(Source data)
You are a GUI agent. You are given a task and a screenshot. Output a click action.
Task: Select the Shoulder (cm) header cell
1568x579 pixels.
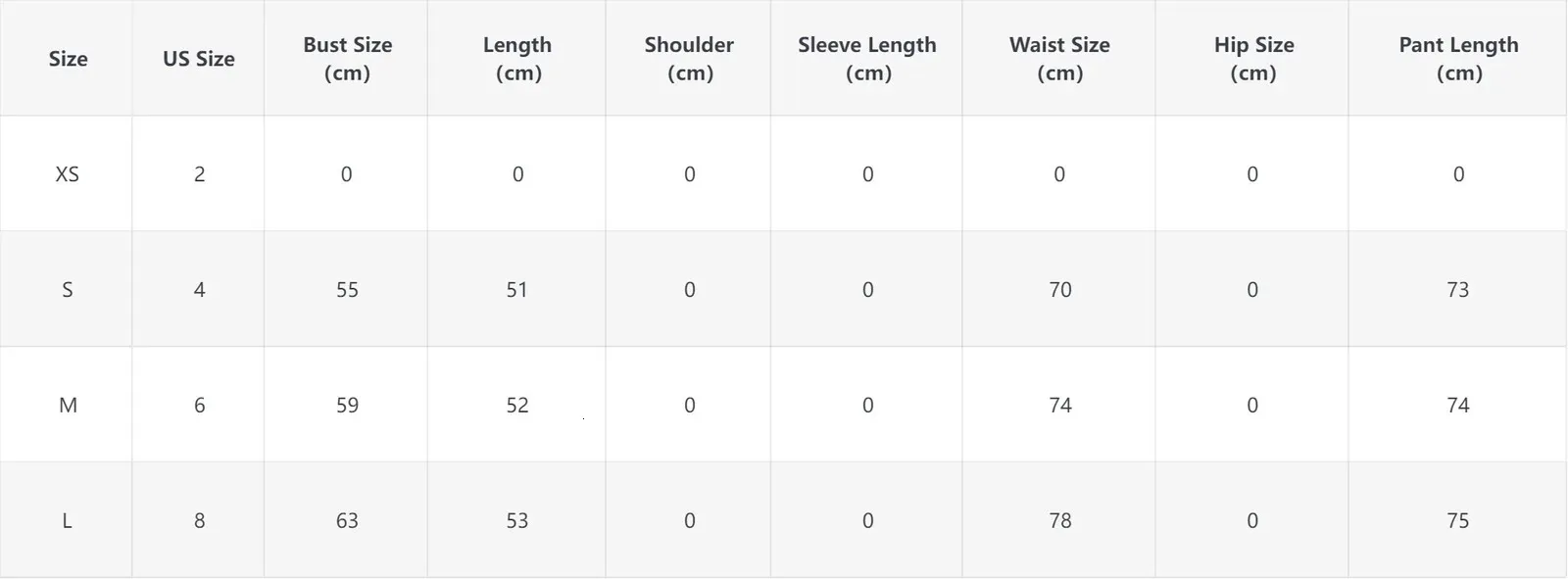coord(689,59)
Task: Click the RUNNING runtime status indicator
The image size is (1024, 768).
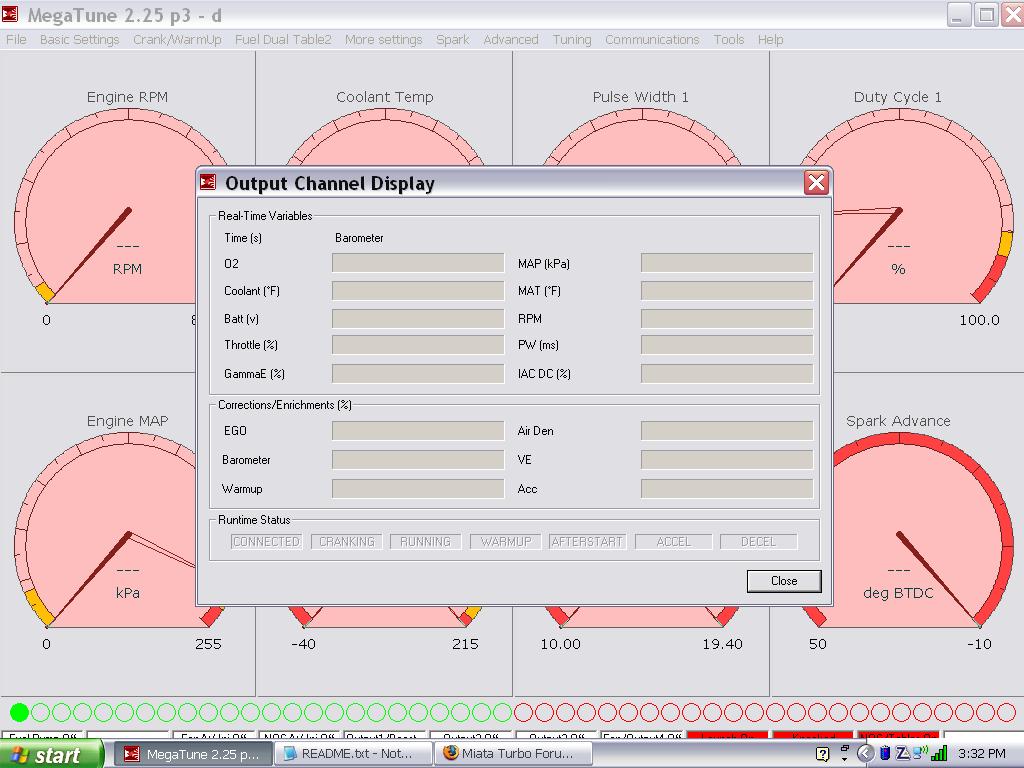Action: pyautogui.click(x=425, y=541)
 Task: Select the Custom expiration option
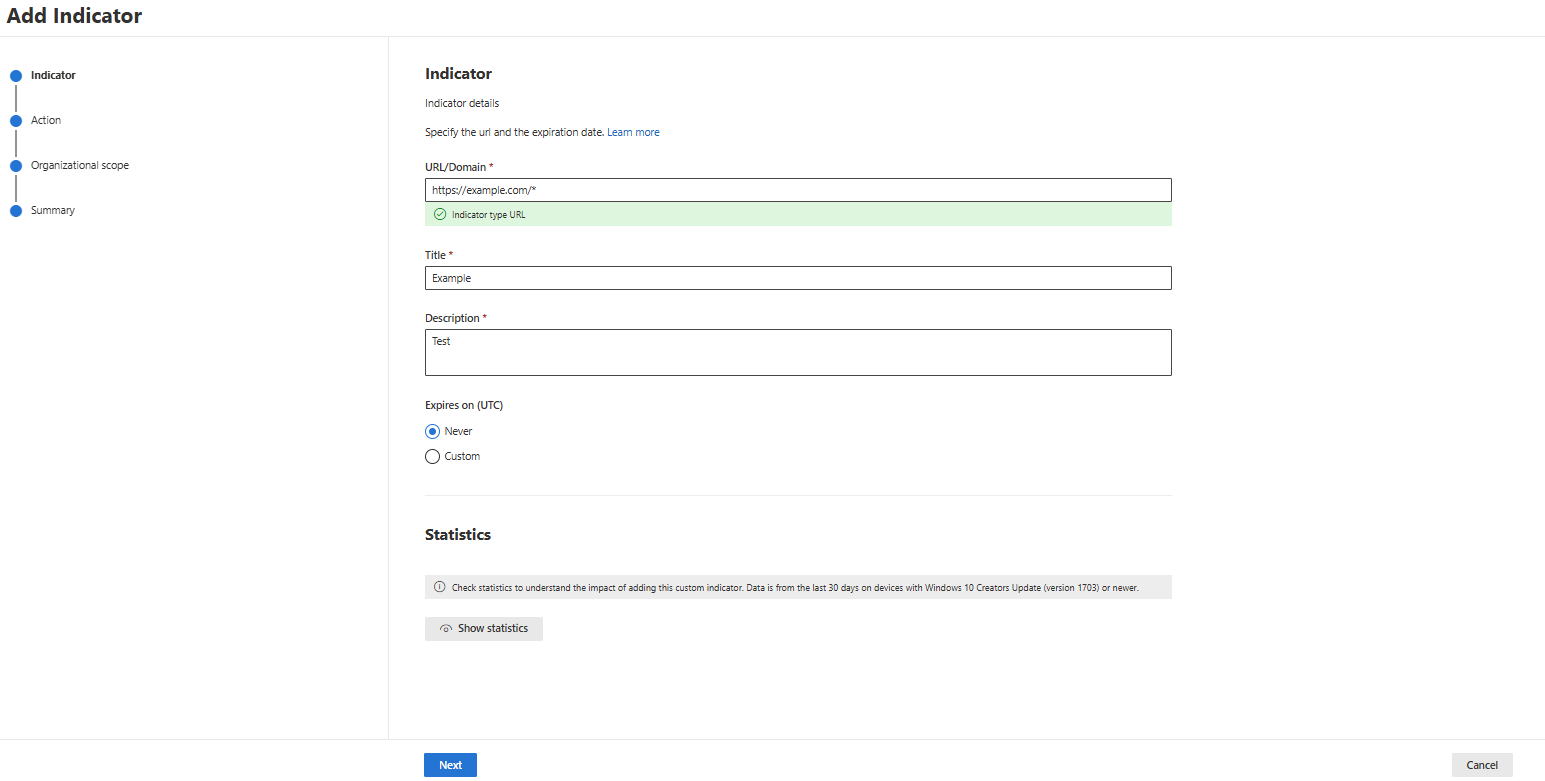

### WHAT IS NEEDED
Return all the data exactly, pictures omitted.

### WORKED SOLUTION
You are a GUI agent. You are given a task and a screenshot. Output a click action.
Task: Select the Shoulder (cm) header cell
1568x579 pixels.
coord(689,59)
Task: Click the RUNNING runtime status indicator
The image size is (1024, 768).
Action: pyautogui.click(x=425, y=541)
 Task: Select the Custom expiration option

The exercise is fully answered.